Il risultato è significativo: circa il 70% delle idee è stato abbandonato nelle fasi iniziali, senza investimenti in prodotti. Solo i team in grado di dimostrare evidenze hanno ricevuto fondi per costruire un Minimum Viable Product. Presso Bosch il 74% dei progetti complessivi è stato interrotto, a conferma del fatto che l’evidenza è la leva strutturale su cui si basa il modello.

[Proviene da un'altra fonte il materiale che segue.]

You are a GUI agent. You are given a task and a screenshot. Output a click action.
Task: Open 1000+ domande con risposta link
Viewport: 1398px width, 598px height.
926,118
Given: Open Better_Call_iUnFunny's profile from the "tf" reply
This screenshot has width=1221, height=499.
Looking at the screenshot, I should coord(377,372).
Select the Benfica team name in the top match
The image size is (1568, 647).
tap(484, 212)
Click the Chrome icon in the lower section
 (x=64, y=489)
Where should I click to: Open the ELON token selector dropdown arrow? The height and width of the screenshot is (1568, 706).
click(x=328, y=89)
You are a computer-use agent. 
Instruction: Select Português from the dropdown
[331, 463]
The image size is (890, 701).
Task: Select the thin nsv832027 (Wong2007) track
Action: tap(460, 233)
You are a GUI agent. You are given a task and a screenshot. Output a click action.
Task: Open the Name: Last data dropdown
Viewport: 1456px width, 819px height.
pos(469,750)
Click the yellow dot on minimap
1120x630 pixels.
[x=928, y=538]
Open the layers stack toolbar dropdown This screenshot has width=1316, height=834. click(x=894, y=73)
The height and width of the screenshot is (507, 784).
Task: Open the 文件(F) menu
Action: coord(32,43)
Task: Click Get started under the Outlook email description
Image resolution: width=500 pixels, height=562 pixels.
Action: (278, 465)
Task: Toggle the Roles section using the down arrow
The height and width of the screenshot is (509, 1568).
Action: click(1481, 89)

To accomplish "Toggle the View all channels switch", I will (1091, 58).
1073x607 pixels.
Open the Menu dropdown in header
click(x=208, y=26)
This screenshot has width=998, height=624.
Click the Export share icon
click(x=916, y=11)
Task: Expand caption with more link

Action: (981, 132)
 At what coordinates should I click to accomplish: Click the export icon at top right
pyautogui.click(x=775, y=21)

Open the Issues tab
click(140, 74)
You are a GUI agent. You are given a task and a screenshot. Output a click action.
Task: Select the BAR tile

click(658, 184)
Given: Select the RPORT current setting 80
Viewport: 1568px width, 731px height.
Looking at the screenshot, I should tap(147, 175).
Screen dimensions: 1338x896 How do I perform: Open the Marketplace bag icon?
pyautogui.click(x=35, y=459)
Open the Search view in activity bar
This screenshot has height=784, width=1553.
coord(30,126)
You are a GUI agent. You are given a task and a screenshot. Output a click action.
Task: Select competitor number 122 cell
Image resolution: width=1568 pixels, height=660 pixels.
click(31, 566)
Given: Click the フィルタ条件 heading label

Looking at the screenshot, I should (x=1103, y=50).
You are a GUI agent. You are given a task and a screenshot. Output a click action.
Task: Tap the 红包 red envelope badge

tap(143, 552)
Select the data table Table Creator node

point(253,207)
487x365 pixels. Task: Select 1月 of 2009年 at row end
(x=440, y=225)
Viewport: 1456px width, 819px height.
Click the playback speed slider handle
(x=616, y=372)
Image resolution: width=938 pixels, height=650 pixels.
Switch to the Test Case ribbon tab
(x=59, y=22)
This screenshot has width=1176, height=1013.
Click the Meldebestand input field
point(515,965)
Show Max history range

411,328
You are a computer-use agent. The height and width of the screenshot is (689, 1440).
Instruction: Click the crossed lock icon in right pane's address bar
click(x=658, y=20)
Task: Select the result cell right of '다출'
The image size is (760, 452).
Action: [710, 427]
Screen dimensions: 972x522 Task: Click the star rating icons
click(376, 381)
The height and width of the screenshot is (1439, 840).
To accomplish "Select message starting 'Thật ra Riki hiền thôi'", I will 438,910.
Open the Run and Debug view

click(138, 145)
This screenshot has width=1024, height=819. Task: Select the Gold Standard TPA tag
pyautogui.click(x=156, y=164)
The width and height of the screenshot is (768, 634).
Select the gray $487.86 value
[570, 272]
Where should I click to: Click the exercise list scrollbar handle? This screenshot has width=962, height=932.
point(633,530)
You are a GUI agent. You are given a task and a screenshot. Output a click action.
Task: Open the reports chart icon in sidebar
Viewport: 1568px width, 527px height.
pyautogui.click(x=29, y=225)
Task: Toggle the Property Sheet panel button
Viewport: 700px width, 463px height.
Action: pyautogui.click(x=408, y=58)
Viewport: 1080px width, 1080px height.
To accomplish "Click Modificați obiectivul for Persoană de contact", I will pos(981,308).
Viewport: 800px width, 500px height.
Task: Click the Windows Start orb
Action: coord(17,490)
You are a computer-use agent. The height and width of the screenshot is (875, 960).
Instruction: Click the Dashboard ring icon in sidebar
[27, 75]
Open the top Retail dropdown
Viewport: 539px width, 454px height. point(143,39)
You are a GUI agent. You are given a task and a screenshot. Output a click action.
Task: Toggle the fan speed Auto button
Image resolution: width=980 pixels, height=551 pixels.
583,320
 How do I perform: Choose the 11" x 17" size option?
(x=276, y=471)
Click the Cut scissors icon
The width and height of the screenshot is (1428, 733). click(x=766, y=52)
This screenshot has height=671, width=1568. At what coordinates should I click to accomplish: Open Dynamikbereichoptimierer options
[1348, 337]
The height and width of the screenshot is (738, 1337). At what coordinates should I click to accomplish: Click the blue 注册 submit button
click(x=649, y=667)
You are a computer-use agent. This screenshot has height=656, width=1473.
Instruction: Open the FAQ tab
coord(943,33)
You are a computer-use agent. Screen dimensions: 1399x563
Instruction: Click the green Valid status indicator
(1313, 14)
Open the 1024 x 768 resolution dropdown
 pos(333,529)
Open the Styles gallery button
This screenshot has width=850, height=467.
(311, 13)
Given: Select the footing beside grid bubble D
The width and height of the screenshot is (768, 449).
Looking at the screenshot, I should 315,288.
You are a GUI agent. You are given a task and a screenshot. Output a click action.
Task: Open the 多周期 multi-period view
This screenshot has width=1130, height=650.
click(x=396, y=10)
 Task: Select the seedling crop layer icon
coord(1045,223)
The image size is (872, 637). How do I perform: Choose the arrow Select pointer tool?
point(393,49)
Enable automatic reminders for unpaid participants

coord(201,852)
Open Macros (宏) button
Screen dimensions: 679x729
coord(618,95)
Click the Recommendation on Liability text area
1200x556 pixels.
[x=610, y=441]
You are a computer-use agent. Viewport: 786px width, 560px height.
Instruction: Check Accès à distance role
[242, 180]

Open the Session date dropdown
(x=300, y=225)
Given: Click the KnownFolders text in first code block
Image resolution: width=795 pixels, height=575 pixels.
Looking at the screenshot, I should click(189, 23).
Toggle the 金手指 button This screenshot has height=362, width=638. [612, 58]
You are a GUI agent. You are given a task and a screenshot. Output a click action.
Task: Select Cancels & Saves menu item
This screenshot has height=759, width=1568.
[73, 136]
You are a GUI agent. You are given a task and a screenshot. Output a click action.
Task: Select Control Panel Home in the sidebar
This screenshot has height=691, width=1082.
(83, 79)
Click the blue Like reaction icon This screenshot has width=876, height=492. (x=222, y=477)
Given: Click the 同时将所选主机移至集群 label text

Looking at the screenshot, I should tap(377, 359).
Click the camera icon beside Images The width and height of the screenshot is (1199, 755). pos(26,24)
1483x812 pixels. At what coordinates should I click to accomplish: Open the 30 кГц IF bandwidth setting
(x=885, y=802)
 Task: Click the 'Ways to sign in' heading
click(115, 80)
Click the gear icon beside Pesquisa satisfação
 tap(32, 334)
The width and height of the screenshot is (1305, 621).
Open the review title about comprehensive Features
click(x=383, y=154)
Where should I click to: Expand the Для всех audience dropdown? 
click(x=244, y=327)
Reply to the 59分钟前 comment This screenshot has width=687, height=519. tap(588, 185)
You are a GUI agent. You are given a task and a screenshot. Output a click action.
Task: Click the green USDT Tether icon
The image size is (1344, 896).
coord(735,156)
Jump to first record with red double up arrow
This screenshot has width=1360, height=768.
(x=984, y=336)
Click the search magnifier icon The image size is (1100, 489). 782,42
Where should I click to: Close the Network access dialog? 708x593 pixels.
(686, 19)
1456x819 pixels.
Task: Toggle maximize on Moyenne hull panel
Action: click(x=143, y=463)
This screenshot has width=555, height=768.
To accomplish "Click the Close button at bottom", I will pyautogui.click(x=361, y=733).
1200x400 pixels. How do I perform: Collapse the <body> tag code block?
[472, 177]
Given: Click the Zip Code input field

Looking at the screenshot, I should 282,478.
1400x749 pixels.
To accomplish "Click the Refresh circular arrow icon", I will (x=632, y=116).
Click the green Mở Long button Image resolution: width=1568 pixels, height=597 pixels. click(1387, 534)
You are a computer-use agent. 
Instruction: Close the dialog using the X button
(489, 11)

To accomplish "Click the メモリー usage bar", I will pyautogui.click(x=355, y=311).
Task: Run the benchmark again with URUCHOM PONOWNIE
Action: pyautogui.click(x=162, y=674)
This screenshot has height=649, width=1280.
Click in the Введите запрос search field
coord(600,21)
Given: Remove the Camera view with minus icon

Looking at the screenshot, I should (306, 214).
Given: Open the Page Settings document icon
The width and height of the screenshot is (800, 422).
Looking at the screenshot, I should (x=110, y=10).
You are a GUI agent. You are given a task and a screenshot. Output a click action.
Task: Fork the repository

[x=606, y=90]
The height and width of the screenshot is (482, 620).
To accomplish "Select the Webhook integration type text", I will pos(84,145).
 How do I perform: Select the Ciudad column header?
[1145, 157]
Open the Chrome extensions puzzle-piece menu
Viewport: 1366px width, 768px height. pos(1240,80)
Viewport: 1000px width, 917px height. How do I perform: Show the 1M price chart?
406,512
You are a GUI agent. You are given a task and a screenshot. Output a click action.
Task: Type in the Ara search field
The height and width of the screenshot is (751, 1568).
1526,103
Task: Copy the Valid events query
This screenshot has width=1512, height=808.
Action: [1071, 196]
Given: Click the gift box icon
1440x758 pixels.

Investire dove ci sono prove: i casi Bosch e Ping An
Il riferimento a Bosch mette in luce un elemento chiave dell’innovazione aziendale: solo attraverso portafogli diversificati e criteri di investimento progressivi è possibile evitare sprechi e orientare le risorse verso opportunità con reale potenziale. Osterwalder contrappone questo approccio al caso di Forward Health, una startup che ha bruciato 650 milioni di dollari sviluppando cliniche tecnologiche prima, e care pods poi, senza mai registrare segnali concreti di interesse da parte dei pazienti.
Il racconto prosegue con Ping An, gruppo cinese tradizionalmente attivo nei servizi finanziari. Il fondatore Peter Ma ha dichiarato che senza una trasformazione verso modelli tecnologici il gruppo sarebbe stato superato da competitor come Tencent o Alibaba. Secondo la ricostruzione di Osterwalder, l’azienda ha lavorato su tre livelli simultanei: miglioramento dell’efficienza interna tramite sistemi di IA per la valutazione dei prestiti, nuove proposizioni di valore come la piattaforma Ping An Good Doctor — che oggi serve 1,2 milioni di medici e 400 milioni di pazienti — e modelli di business dirompenti come OneConnect, creato sotto la guida di Jessica Tan.
Innovare significa progetto, governance e capacità di apprendere
Osterwalder conclude il suo intervento invitando le aziende a progettare programmi chiari in cui creatività e processo convivono. Perché l’innovazione, afferma, non è un atto spontaneo ma una pratica disciplinata che richiede strutture bottom-up e governance top-down. Solo così le organizzazioni possono passare dalle intenzioni alle evidenze e, dalle evidenze, ai risultati.